Nenhum acordo foi alcançado em Anchorage, e Trump posteriormente abandonaria a ideia de uma segunda cúpula na Hungria. Na época, autoridades dos EUA disseram à CNN que acreditavam que a posição de Putin sobre o fim da guerra não havia mudado significativamente.

O que mudou é que a Rússia tem ganhado terreno de forma gradual no campo de batalha na Ucrânia. O conflito se tornou uma guerra de exaustão, o que favorece as forças armadas maiores da Rússia.

“Claramente, eles acham que estarão em uma posição para ditar as condições para a Ucrânia, em vez de simplesmente negociar”, disse John Lough, chefe de política externa do think tank New Eurasian Strategies Centre, à CNN. “Tenho dificuldade em ver outras concessões que estariam realmente dispostos a fazer.”

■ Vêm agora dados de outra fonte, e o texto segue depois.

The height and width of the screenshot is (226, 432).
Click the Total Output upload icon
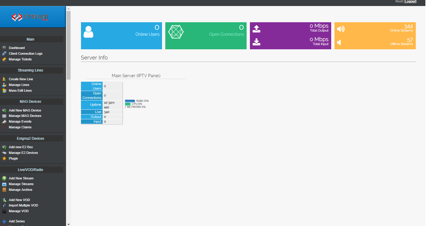tap(257, 29)
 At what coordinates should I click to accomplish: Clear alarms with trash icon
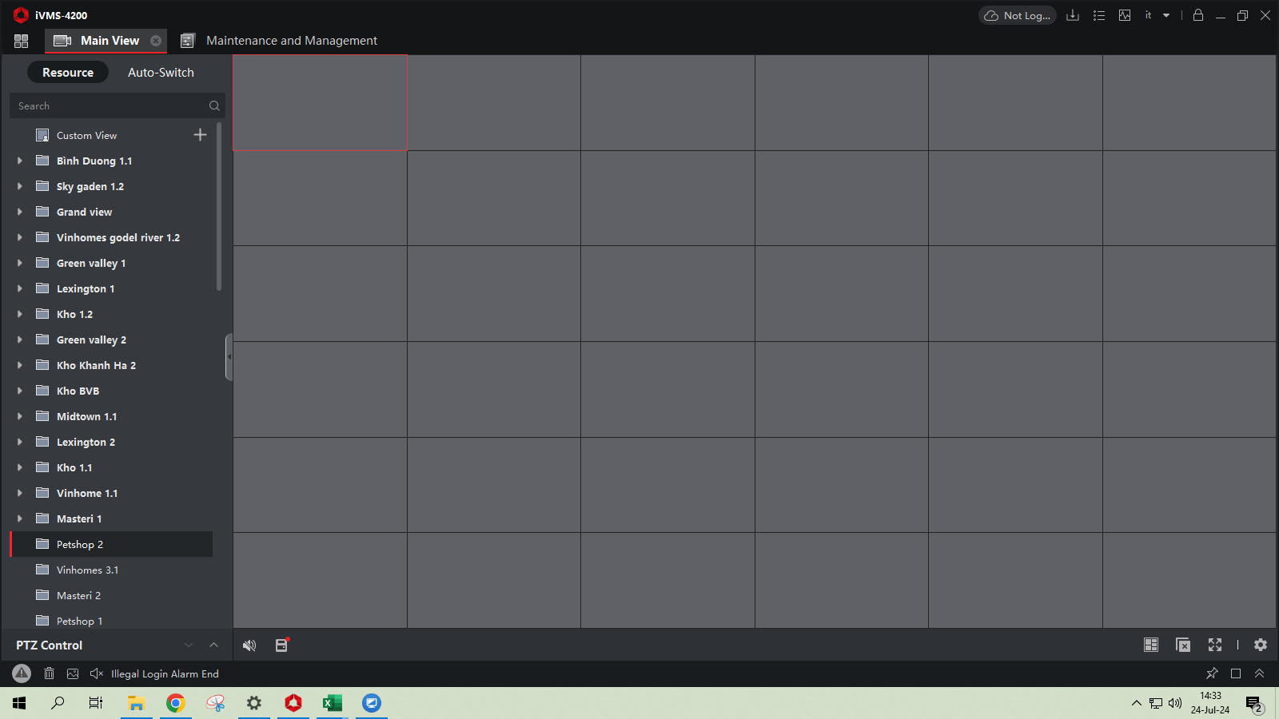point(49,673)
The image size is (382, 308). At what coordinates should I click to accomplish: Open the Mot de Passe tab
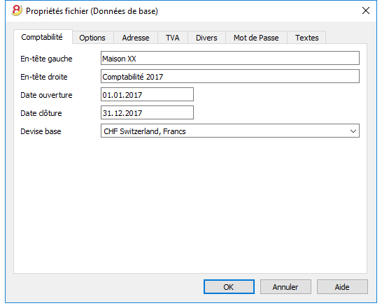click(x=256, y=38)
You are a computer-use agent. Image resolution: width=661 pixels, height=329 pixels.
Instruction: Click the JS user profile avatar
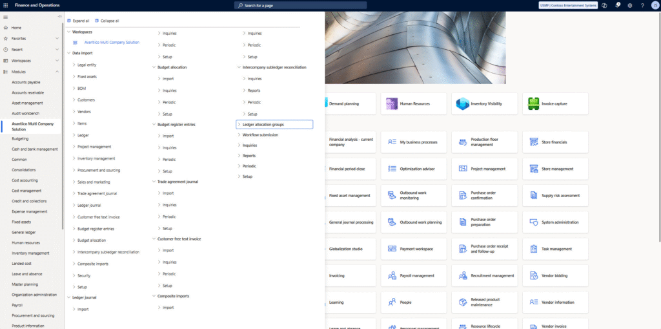click(654, 5)

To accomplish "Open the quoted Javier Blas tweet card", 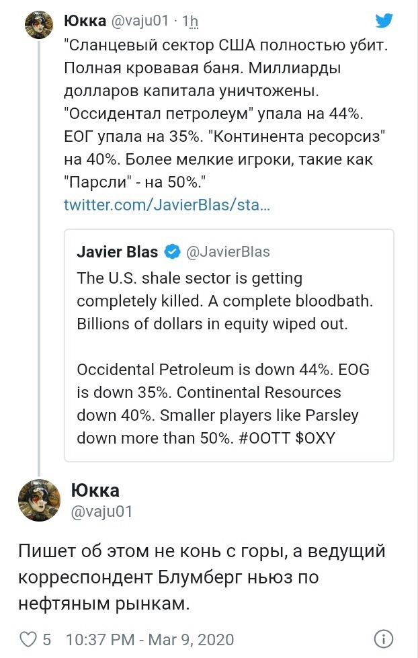I will click(229, 345).
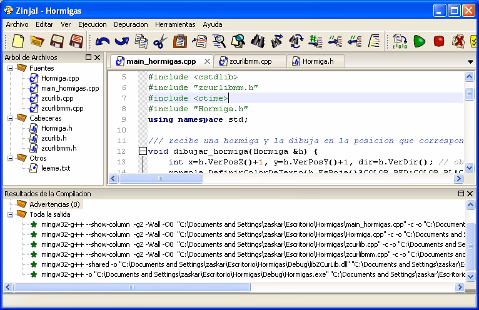
Task: Click the editor horizontal scrollbar thumb
Action: click(x=161, y=178)
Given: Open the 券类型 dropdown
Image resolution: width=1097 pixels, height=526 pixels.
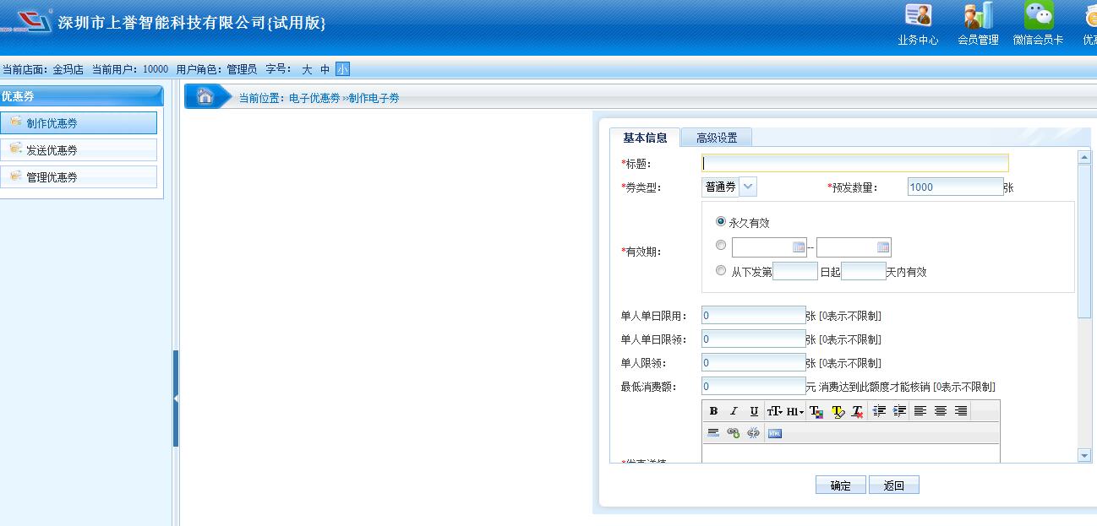Looking at the screenshot, I should [748, 187].
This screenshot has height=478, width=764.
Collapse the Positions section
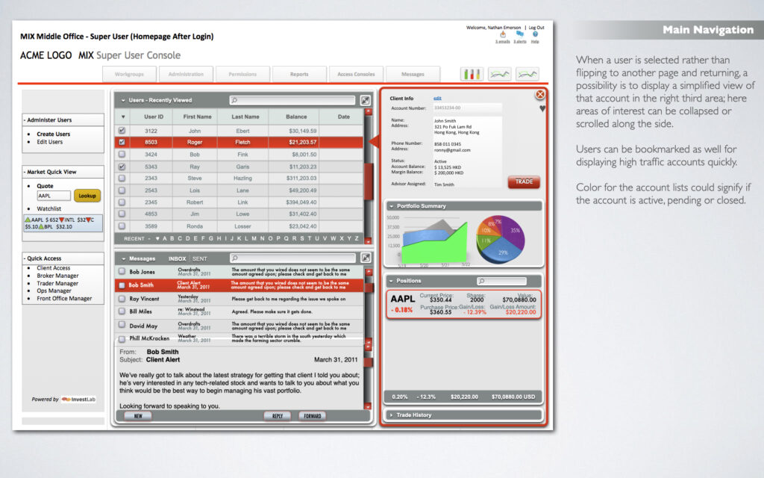[391, 281]
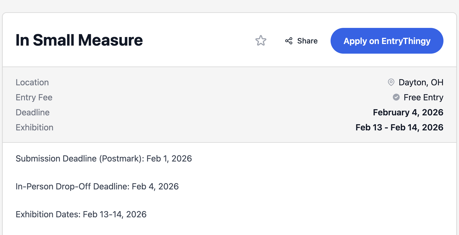Click the Feb 1, 2026 postmark date
459x235 pixels.
tap(169, 159)
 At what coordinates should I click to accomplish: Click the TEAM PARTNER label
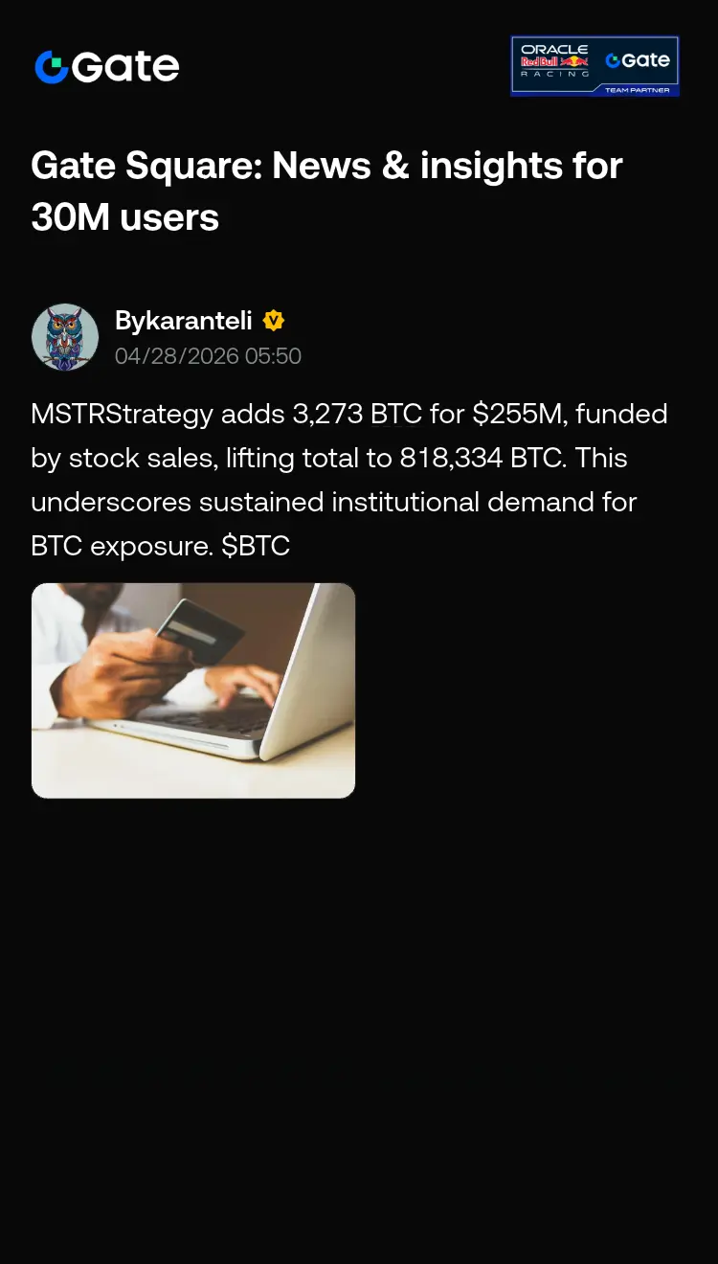(x=638, y=90)
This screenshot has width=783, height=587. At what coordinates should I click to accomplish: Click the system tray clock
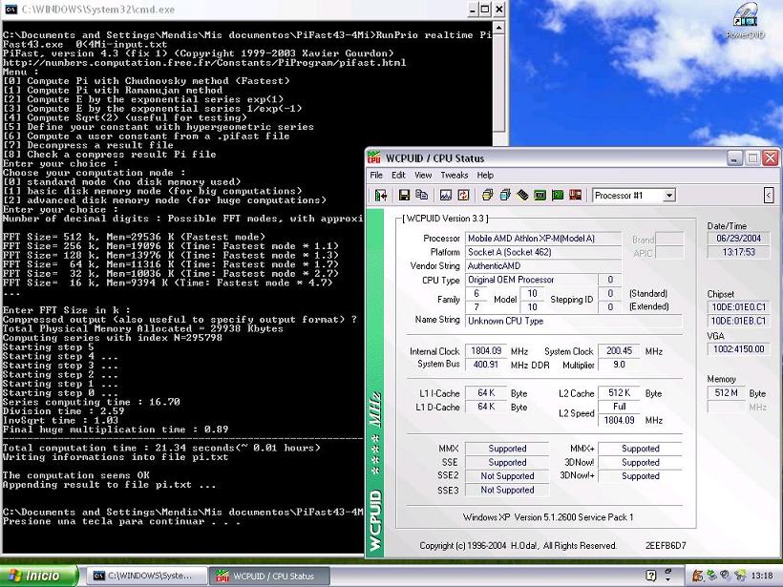[762, 576]
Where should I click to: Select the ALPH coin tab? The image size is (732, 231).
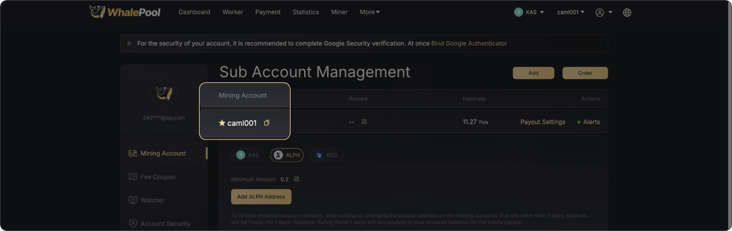coord(287,155)
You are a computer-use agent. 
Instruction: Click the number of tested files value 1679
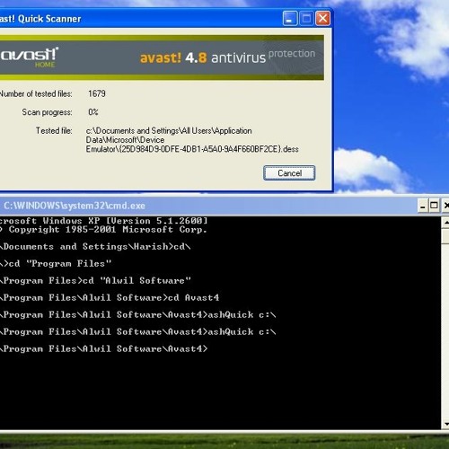point(97,93)
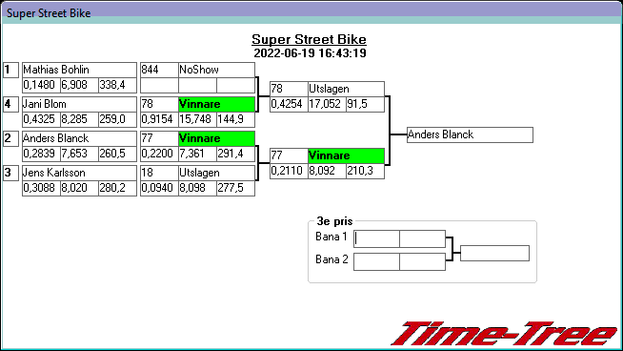The image size is (623, 351).
Task: Click the Utslagen cell for bike 18
Action: 216,173
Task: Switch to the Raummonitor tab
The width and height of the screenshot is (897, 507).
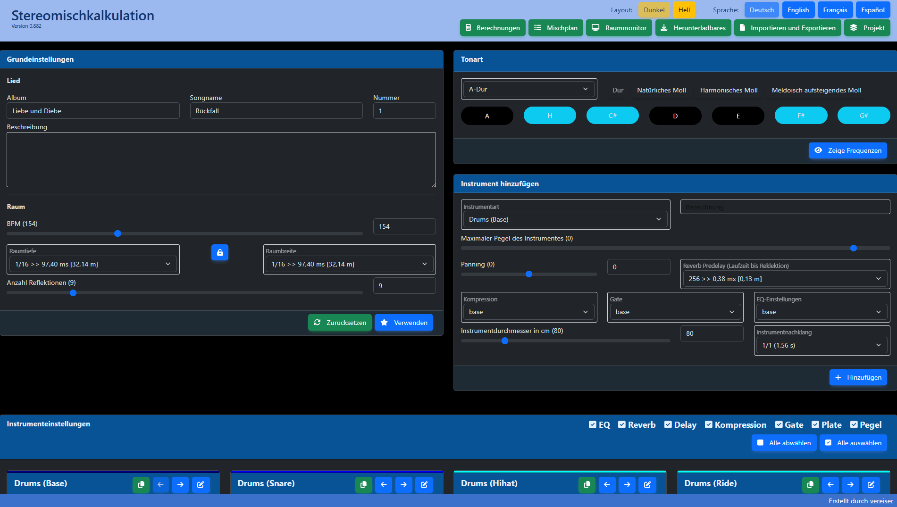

Lough afirmou que se sente “desanimado” quanto às perspectivas de uma paz emergir em breve, mas acrescentou uma observação sobre o atual cálculo diplomático do Kremlin: “Acho que há uma questão para Putin… se ele quer perder a oportunidade de se beneficiar da ajuda de Trump – porque, em algum momento, Trump vai se cansar de lidar com isso e não vai mais investir esforço nisso.”

Para a Ucrânia, o que mudou é a crescente pressão sobre a administração de Zelensky após um escândalo de corrupção, que gira em torno de supostos subornos de contratantes, incluindo aqueles que trabalham para proteger a infraestrutura energética da Ucrânia.

O escândalo resultou na queda de dois ministros de Zelensky e envolveu um de seus antigos associados de negócios. Apesar disso, embora suas taxas de aprovação não sejam tão altas quanto nos primeiros meses da guerra, ele continua amplamente popular entre os ucranianos.

O que acontece a partir deste ponto?

A Casa Branca tem tentado transmitir otimismo e afirmou que “alguns detalhes delicados” exigirão mais negociações. Mas, já no final da terça-feira, na Europa, as avaliações eram mais sóbrias.

Uma fonte ucraniana com conhecimento direto das negociações disse à CNN que “seria muito errado dizer que agora temos a versão que é aceita pela Ucrânia”. O Secretário de Segurança Nacional da Ucrânia, Rustem Umerov, adotou um tom igualmente comedido, dizendo apenas que as delegações haviam “chegado a um entendimento comum”.

Qualquer avanço que tenha ocorrido ainda pode ser anulado por uma resposta desfavorável da Rússia.

O ministro das Relações Exteriores da Rússia, Sergey Lavrov, disse na terça-feira que qualquer plano alterado deve refletir o “espírito e a letra” da cúpula do Alasca, realizada no início deste ano – uma indicação preliminar de que a Rússia não será favorável a compromissos na redação do plano.

O porta-voz do Kremlin, Dmitry Peskov, manteve sua mensagem simples, dizendo que ainda não receberam informações oficiais sobre o plano alterado e que ele “não tinha nada a reportar” sobre as negociações dos EUA com os delegados russos em Abu Dhabi.

Muitos analistas continuam expressando ceticismo quanto à possibilidade de um acordo ser alcançado, dado a falta de interesses comuns.

“A guerra geralmente termina quando ambos os lados estão exaustos e têm mais a ganhar ao acabar com o combate do que ao continuá-lo. Ambos estão cansados. Especialmente os ucranianos; mas não cansados o suficiente para aceitar tais termos, um ato que poderia levar à queda de Zelensky por protestos populares”, escreveu Greg Mills, um dos pesquisadores sêniores do Royal United Services Institute (RUSI), em relação ao rascunho de 28 pontos.

Umerov acrescentou que a Ucrânia estava ansiosa para organizar uma visita de Zelensky aos Estados Unidos para “concluir os passos finais e fechar um acordo com o presidente Trump”.

Em resumo, haverá mais reuniões.

*Matthew Chance, Oren Liebermann, Natasha Bertrand e Victoria Butenko, da CNN, contribuíram para esta reportagem.